Google launches Android 15 Beta 1. Here's what's inside and how to get it

Developers and early adopters alike can run the new Android 15 beta on any supported Pixel phone.
Written by Lance Whitney, Contributor
Invitation to the first public beta of Android 15

If you've been anxious to check out Google's upcoming Android 15, you can now take the OS out for a spin. On Thursday, Google launched the first public beta for the latest version of Android. Although Android betas are meant for developers who want to test their apps, this beta is freely available for anyone to use, as long as you have a supported Pixel device.

In the Android Developers Blog post, Google Engineering VP Dave Burke described some of the key features and improvements in Android 15. As usual, the new OS promises Android users better privacy and security, greater accessibility, and a smoother experience with apps.

Also: Android 15's Private Space feature could better protect your sensitive data

Here's how that translates into actual features.

Edge-to-edge apps by default

By default, apps designed for Android 15 will display in an edge-to-edge format. In the past, developers would have to use special code to coax their apps to fill out the full width and length of the screen. With this change, you'll likely see more apps taking advantage of all the available screen space.

Smoother NFC

The NFC-based tap-to-pay process used for making contactless payments with Google Wallet is getting better. Burke said that this experience will be more seamless and reliable in Android 15. For example, apps will be able to register a fingerprint press on supported devices to better determine whether a transaction should proceed.

Inter-character justification

Android can already display text with the proper character spacing, including white spaces. With Android 15, a feature called inter-character justification will better handle white spaces for languages such as Chinese and Japanese.

App archiving

Android users can already free up storage space by archiving apps installed from Google Play. Archiving removes the app, its APK file, and cached files, but leaves any user data intact. Android 15 adds OS-level support for app archiving, which means all app stores will be able to offer the functionality.

App-managed profiling

Profiling allows a developer to identify memory leaks and similar hiccups that can cause an app to stutter, freeze, or even crash. Android 15 will introduce code designed to collect a range of useful profiling data directly within an app. The new code should help developers more easily zero in on specific problems that affect an app's behavior.

Better Braille

Google provides a screen reader called TalkBack on all Android devices. In Android 15, TalkBack will now support a wider variety of Braille displays that use specific standards over both USB and Bluetooth connections.

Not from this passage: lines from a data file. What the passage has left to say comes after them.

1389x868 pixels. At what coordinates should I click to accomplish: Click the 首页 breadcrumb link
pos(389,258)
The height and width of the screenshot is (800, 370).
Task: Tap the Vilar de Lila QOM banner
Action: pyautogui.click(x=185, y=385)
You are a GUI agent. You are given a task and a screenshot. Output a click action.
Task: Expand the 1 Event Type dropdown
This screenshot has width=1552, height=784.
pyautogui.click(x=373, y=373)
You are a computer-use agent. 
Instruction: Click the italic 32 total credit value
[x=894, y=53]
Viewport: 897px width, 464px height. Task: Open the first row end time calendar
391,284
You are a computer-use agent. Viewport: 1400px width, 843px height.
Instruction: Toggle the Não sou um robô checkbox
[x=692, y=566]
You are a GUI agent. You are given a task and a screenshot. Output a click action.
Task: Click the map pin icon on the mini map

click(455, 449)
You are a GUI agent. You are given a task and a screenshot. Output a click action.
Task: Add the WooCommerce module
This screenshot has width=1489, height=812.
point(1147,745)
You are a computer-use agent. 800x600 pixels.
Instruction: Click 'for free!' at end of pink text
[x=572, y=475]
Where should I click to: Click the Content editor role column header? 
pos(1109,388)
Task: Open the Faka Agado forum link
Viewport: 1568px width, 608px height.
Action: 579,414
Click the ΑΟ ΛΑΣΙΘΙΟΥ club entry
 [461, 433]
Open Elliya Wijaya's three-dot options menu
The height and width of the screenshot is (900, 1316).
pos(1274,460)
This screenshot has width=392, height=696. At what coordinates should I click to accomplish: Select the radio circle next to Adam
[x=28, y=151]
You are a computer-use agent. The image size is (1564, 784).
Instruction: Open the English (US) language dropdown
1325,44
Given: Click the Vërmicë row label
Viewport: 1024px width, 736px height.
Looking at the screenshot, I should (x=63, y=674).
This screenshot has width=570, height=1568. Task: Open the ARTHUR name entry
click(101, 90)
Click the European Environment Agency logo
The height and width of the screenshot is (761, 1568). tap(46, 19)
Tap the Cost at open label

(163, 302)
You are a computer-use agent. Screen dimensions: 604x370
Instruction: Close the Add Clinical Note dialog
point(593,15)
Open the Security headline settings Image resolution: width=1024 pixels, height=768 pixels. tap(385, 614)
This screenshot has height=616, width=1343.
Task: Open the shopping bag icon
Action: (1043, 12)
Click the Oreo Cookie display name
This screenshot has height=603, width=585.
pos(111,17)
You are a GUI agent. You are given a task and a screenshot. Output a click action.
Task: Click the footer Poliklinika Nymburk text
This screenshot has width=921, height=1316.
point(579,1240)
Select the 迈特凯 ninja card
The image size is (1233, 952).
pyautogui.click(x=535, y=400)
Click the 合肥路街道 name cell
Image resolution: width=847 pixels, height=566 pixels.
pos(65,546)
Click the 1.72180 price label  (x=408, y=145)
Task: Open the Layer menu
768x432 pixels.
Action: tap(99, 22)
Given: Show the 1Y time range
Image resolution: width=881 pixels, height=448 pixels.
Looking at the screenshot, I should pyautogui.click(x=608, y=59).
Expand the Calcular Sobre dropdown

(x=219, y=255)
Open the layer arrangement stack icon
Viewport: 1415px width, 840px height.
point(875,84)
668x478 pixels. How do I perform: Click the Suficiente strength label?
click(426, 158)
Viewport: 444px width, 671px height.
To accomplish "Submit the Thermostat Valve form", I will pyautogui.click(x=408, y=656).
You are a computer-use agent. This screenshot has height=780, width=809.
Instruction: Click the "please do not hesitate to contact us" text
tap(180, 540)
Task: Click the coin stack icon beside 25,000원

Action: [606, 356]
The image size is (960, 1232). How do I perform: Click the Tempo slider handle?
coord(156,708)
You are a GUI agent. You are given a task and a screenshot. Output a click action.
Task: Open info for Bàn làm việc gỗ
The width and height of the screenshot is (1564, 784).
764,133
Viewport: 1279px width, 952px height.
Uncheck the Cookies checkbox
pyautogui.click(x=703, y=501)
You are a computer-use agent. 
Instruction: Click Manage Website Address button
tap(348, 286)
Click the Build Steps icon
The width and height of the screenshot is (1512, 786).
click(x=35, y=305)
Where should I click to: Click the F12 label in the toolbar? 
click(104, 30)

Better management for end-to-end encryption

Android 15 will introduce a new tool to help developers, apps, and users more easily manage end-to-end encryption. Working with the Contacts app, the new management tool will give users a central place where they can control and verify public keys used by their contacts.

Secured background activity launches

Android 15 will add more features designed to prevent malicious apps that run in the background from bringing other apps to the foreground or elevating their privileges. The goal is to better protect you from such apps and give you greater control over your device.

Now, if you want to install the Android 15 beta on your own phone, you'll need a supported Pixel phone. To see if you qualify, browse to the Android Beta webpage and sign in with your Google account. Click the "View your eligible devices" button to see if your phone pops up.

Hold on though. Unless you like to live on the edge, I'd advise against installing the Android 15 beta on your main device. Like any other OS version in beta testing, Android 15 will certainly contain bugs.

If you still want to forge ahead, click the "Opt in" button. Confirm your action and enroll in the program. A system update will then appear on your phone inviting you to install the Android 15 beta. You can also check for the update on your device by going to Settings > System > Software Updates > System Update.

If you change your mind, you can always return to the same webpage to opt out, in which case your device will be rolled back to the previous Android version.